How does Hydrocephalus affect my baby after delivery?

In babies who have Hydrocephalus evaluation after delivery is extremely important. This evaluation will likely include imaging studies, such as a CT, MRI or ultrasound. A detailed neurological exam at birth, along with an examination of the head size and soft spots (fontanels) will be done to verify the diagnosis of Hydrocephalus.
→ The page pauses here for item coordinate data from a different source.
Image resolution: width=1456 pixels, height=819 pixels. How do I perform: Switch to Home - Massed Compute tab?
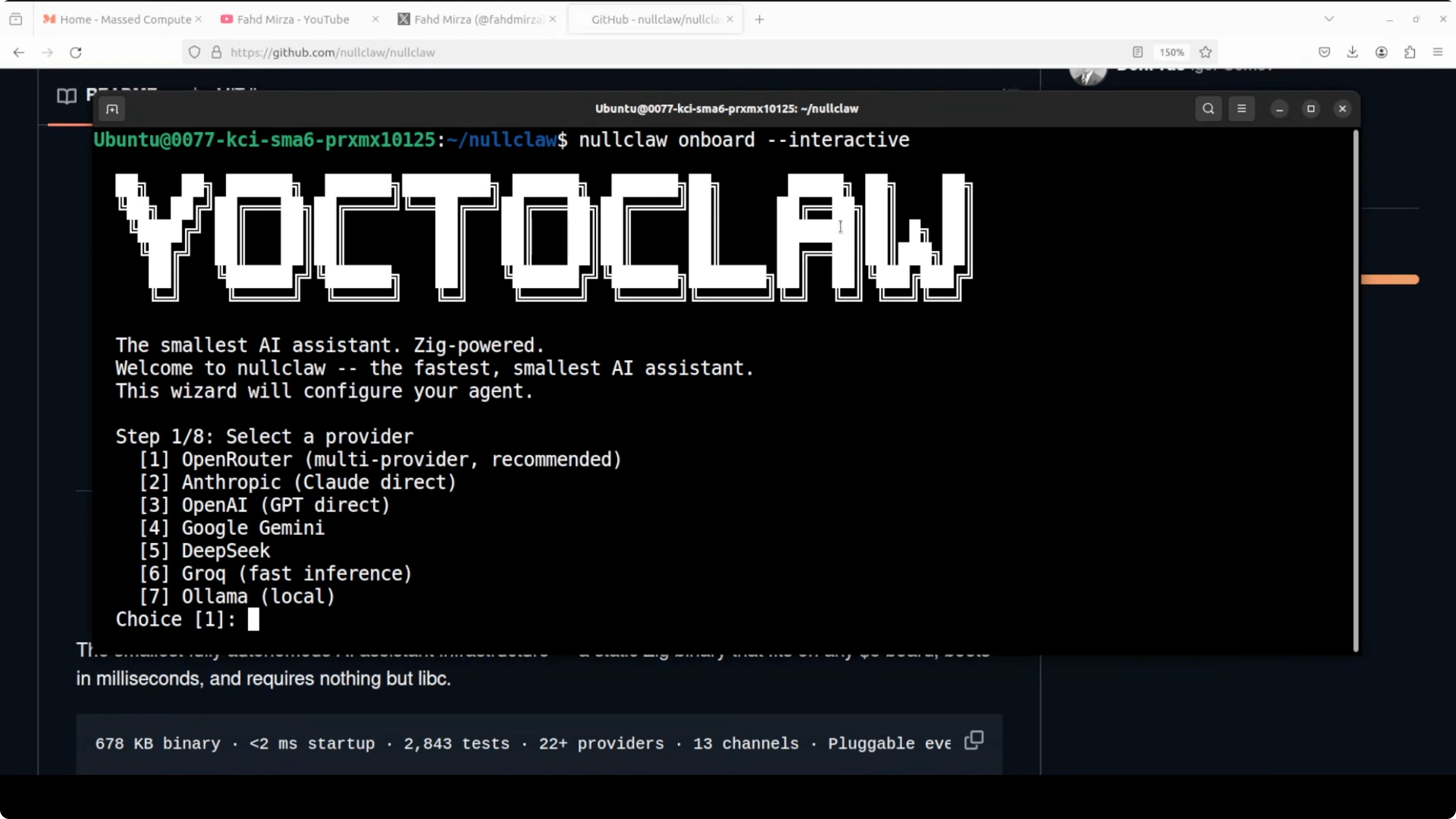point(125,19)
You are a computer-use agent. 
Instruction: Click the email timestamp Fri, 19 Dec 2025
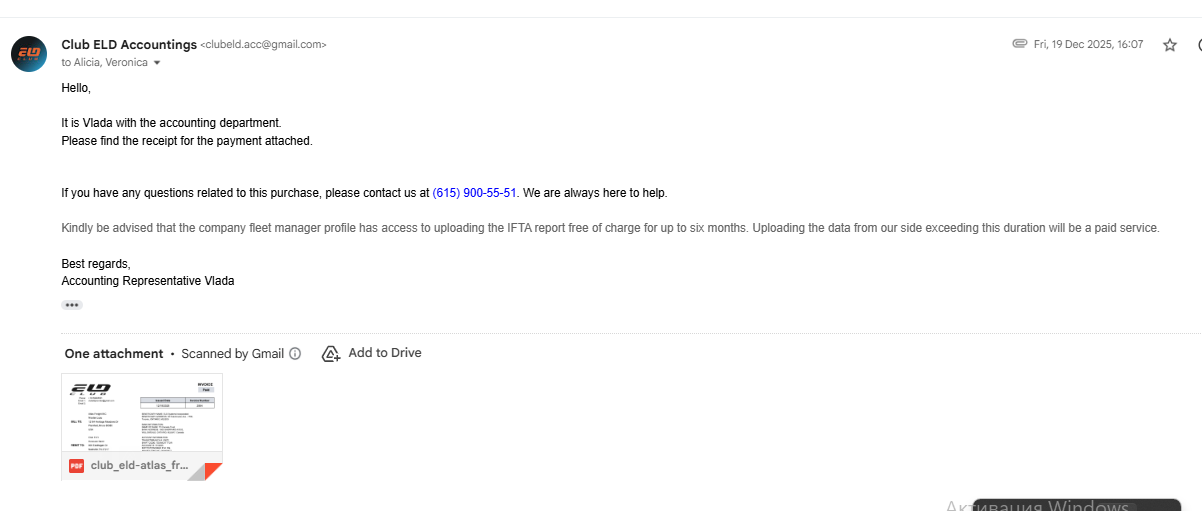tap(1088, 44)
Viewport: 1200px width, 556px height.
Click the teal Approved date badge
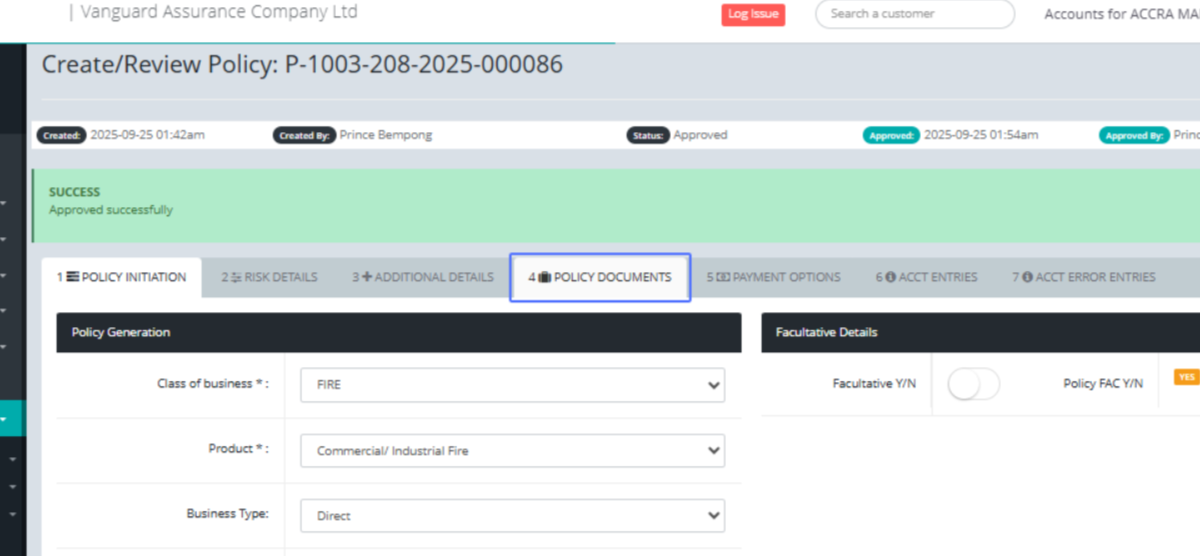pos(891,135)
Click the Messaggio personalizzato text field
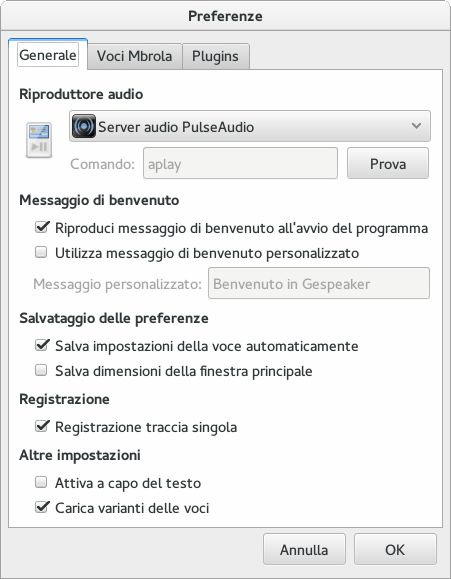Viewport: 451px width, 579px height. (319, 283)
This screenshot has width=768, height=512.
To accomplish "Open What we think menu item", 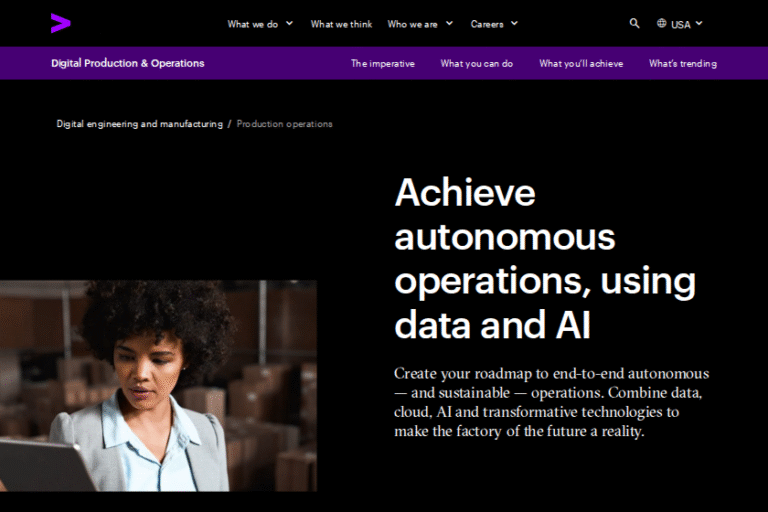I will point(341,24).
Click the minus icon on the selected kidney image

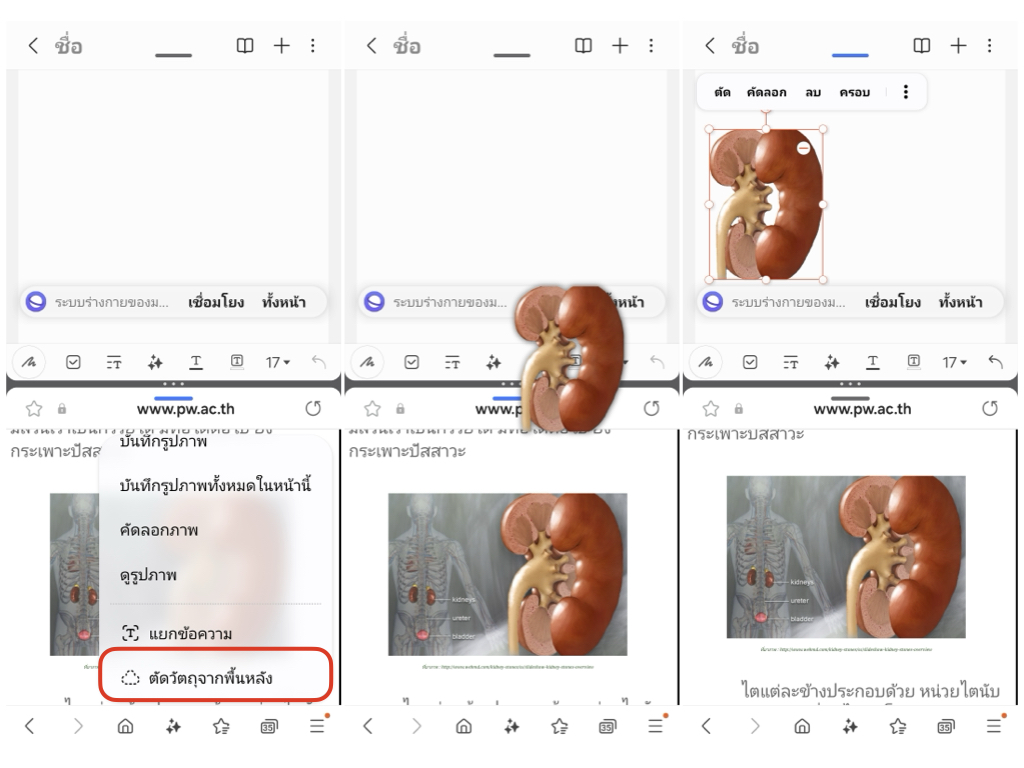click(803, 148)
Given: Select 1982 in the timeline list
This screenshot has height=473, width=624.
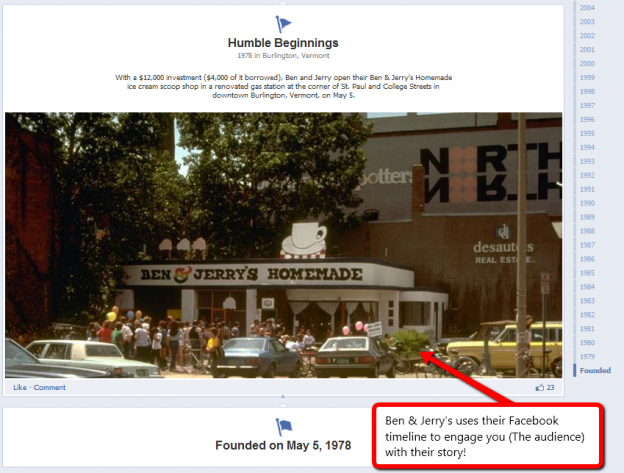Looking at the screenshot, I should point(587,315).
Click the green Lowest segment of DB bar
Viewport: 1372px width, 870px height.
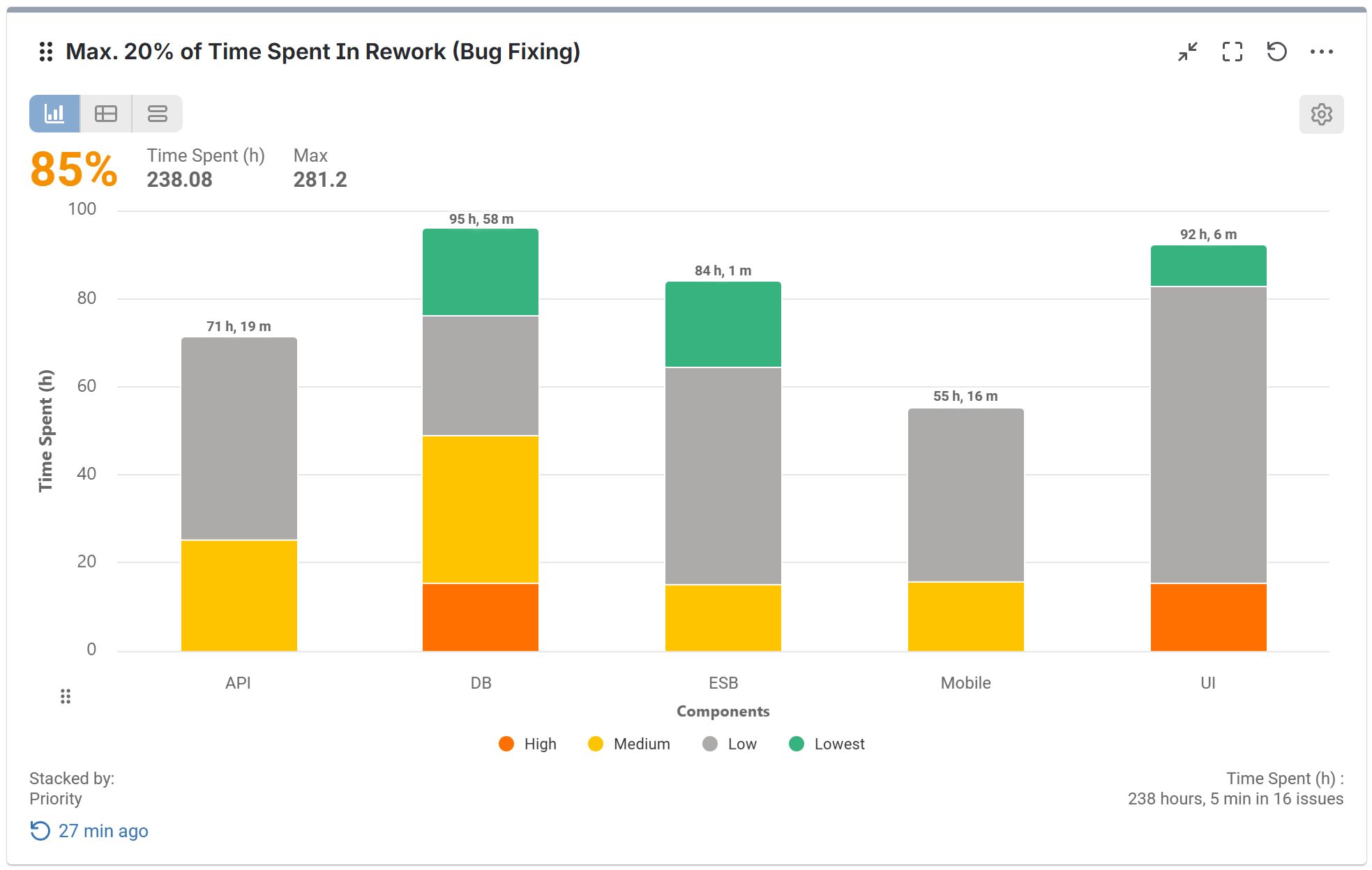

If there is increased pressure on the brain at birth, it may be necessary to surgically place a shunt into the baby’s brain. A shunt is a device that allows the pressure in the brain to normalize by draining the fluid into the abdominal cavity, where the fluid can be reabsorbed. By placing this shunt, the pressure in the brain is decreased. The goal of placing this shunt is to allow for normal brain development. Unfortunately, shunts can have complications, such as blockage or infection. Children with ventricular shunts must be followed closely by the neurosurgery team during childhood.

The impact of Hydrocephalus on the baby is somewhat unpredictable and can vary in severity. Because it injures the brain, Hydrocephalus can cause complications and symptoms of brain damage. Individuals with Hydrocephalus may have epilepsy, learning disabilities, short-term memory loss, problems with coordination, vision problems, and/or early puberty. Because of these issues, babies with Hydrocephalus are provided with developmental therapy, such as physical therapy and occupational therapy, as early as possible. In milder cases, or cases that have had early treatment, a baby with Hydrocephalus may develop completely normally.